The state comptroller and a top labor leader said Thursday that Gov. Rauner was potentially squandering “hundreds of millions of dollars” by not paying contractual raises to state union workers.

In a news conference at the Thompson Center in Chicago, Comptroller Susana Mendoza and Roberta Lynch, executive director of the local American Federation of State, County and Municipal Employees, said Rauner had ignored an Oct. 1 deadline to implement so-called step increases for more than 20,000 state workers, as called for in their last contract.

According to Lynch, Rauner unilaterally declared an impasse in negotiations with AFSCME Council 31 at the beginning of 2016 after freezing step increases for the newly employed the previous summer in his first year in office. That was affecting public-service workers, Department of Human Services caseworkers, correctional officers, and environmental workers, many of them fresh out of college and working their first jobs.
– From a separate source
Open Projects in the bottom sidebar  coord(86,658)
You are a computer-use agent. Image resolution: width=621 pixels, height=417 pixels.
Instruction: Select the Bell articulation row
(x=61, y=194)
Lynch said the 20,000 most recent state hires make up about 40 percent of the state workforce, and “they tend to be the youngest and often the lowest-paid” workers.

Lynch said the union had fought the declared impasse and won the last decision a year ago in appellate court. Although the case remains under appeal, the state Supreme Court declined to hear it this spring and sent it back to the Illinois Labor Relations Board, which set an Oct. 1 deadline for compliance.

Mendoza pointed out the state was on the hook for back pay on those wage increases dating back more than three years, and that it was subject to 7 percent interest. She threatened a “crisis of payment” potentially amounting to “hundreds of millions of dollars” if the state were suddenly compelled to settle the back pay.

“They’re not asking for anything they’re not owed,” Mendoza pointed out.

Calling it “a seasonal, multiyear saga,” Lynch said Rauner was “in defiance of court rulings and a compliance order.”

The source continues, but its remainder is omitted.